MATERIALS PROVIDED:
★ ★ ★ ★ ★

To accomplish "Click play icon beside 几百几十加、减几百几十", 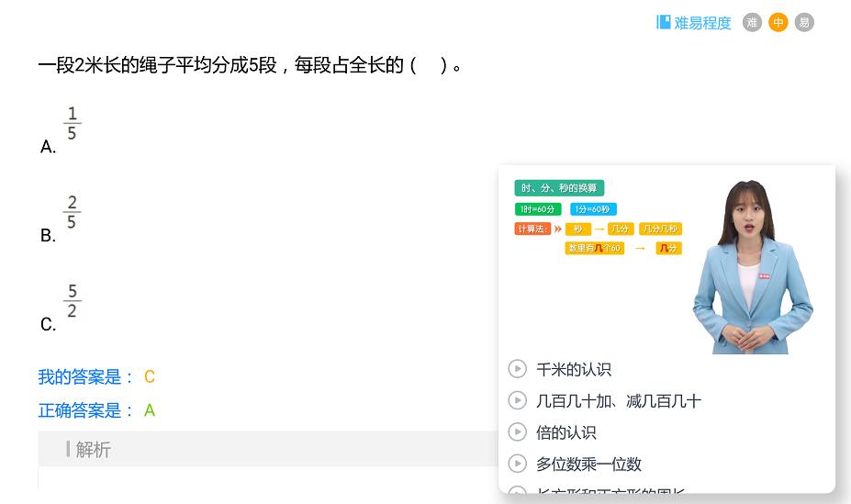I will 517,400.
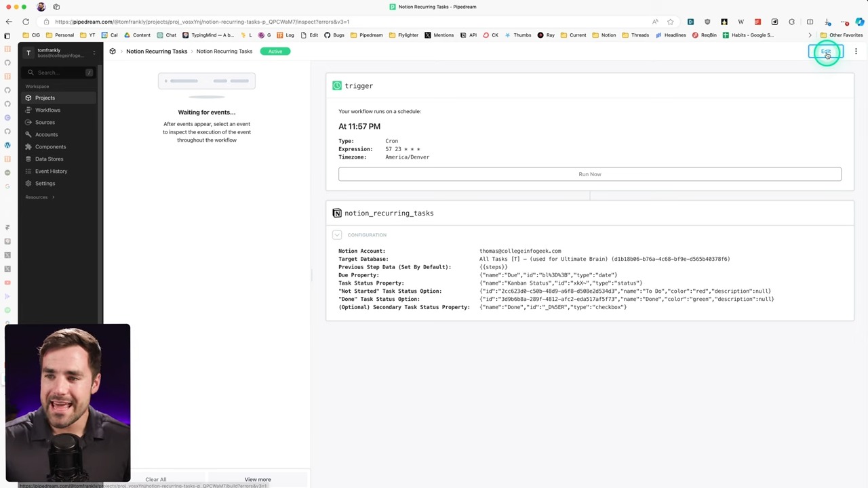The height and width of the screenshot is (488, 868).
Task: Open Event History from the sidebar
Action: coord(51,171)
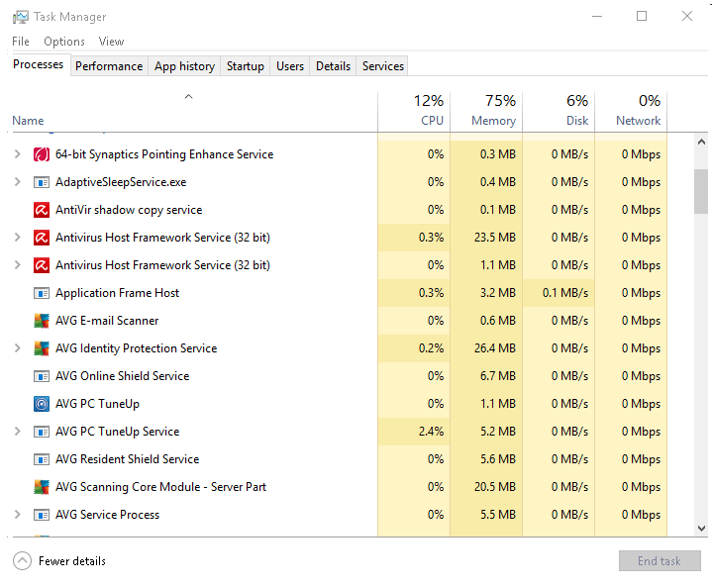Open the Options menu
This screenshot has width=712, height=588.
pyautogui.click(x=64, y=42)
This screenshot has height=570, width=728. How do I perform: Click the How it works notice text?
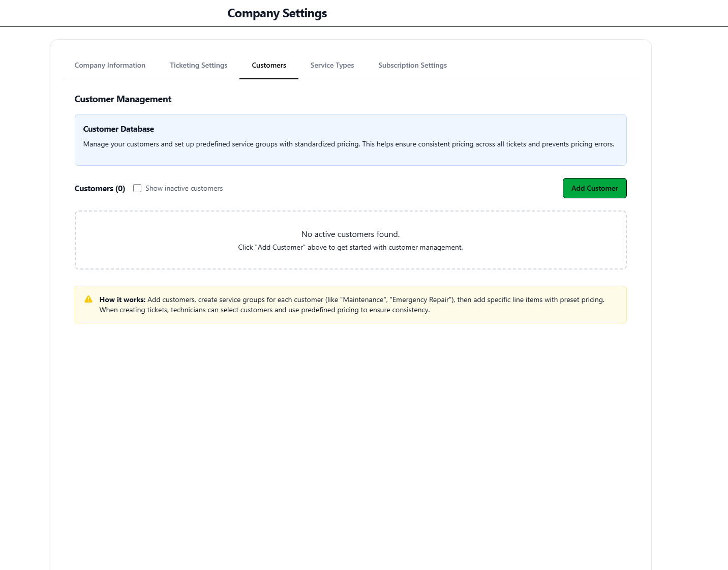[351, 304]
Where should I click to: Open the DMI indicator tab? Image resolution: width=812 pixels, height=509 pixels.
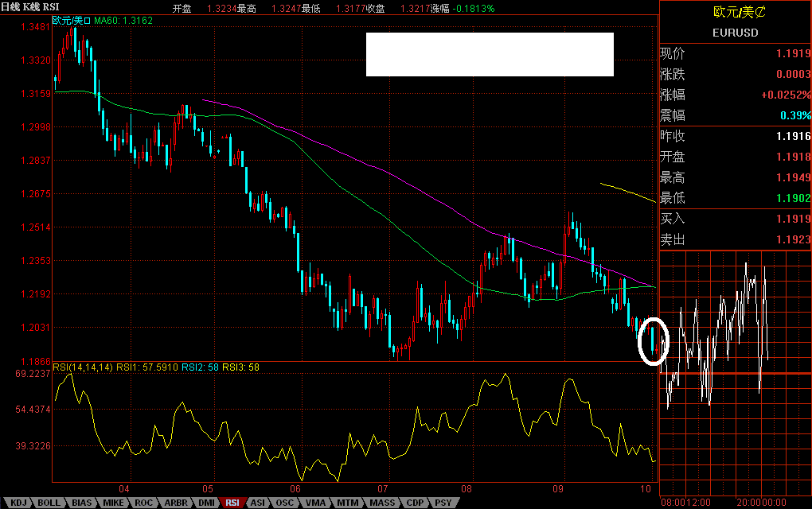click(205, 503)
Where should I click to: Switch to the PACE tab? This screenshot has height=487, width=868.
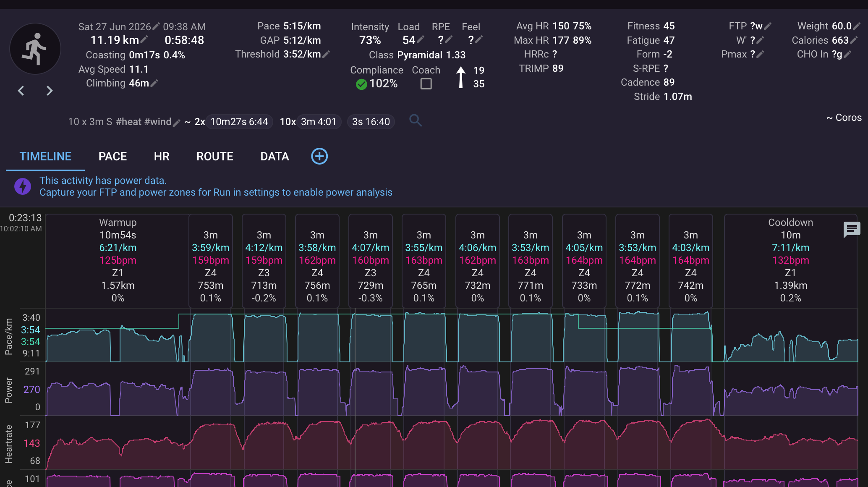[112, 157]
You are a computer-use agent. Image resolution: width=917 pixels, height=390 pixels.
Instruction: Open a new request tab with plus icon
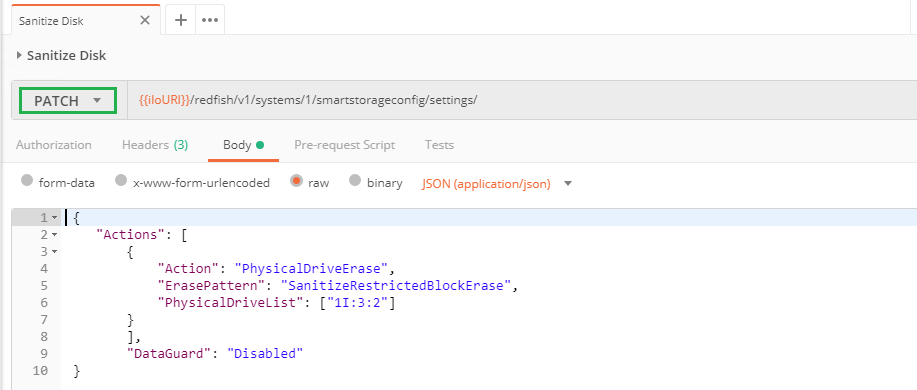(181, 20)
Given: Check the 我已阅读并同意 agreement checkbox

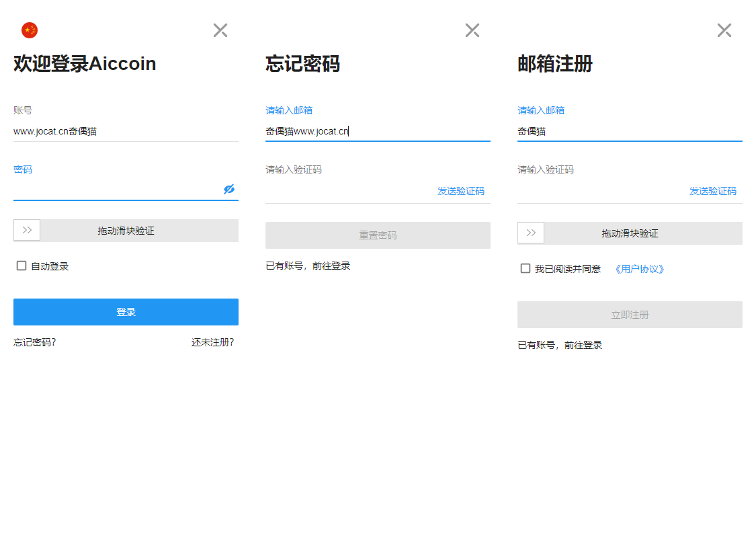Looking at the screenshot, I should click(526, 268).
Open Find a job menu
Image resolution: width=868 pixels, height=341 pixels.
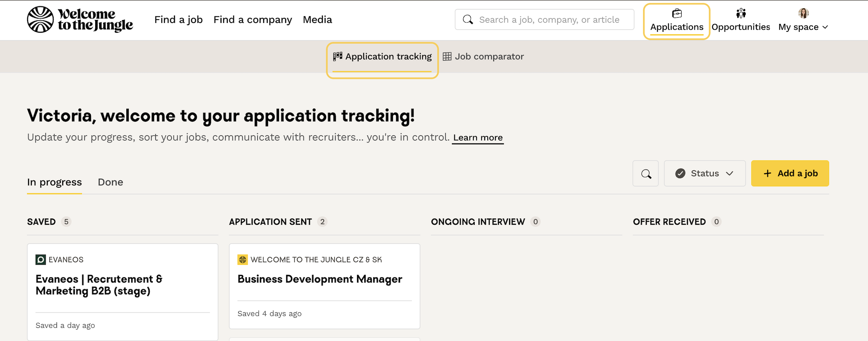point(178,20)
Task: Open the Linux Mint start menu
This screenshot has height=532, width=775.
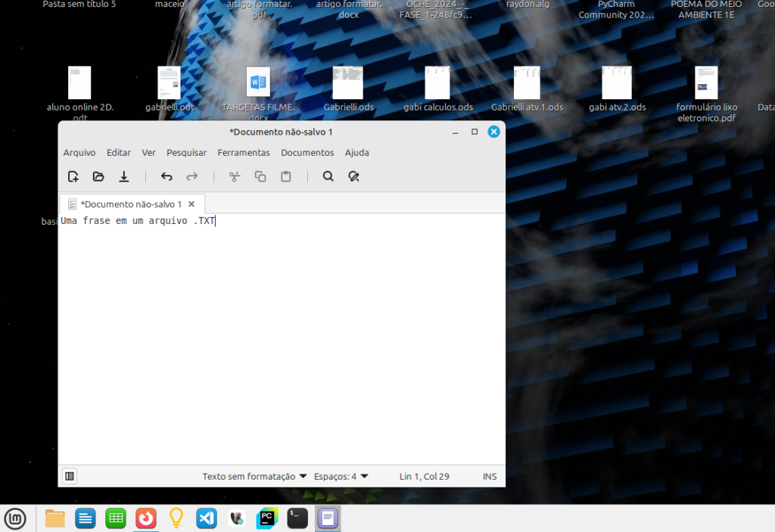Action: (x=15, y=518)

★ ★ ★ ★ ★

PROBLEM TO SOLVE:
The response must repeat exactly the lines above from the one with "You are a computer-use" through the one with "Open Find a job menu", including both, and must contain no pictures and no other text.

ANSWER BOX:
You are a computer-use agent. Image resolution: width=917 pixels, height=390 pixels.
Instruction: Open a new request tab with plus icon
(181, 20)
Given: Check the 我已阅读并同意 agreement checkbox

Looking at the screenshot, I should click(526, 268).
Open Find a job menu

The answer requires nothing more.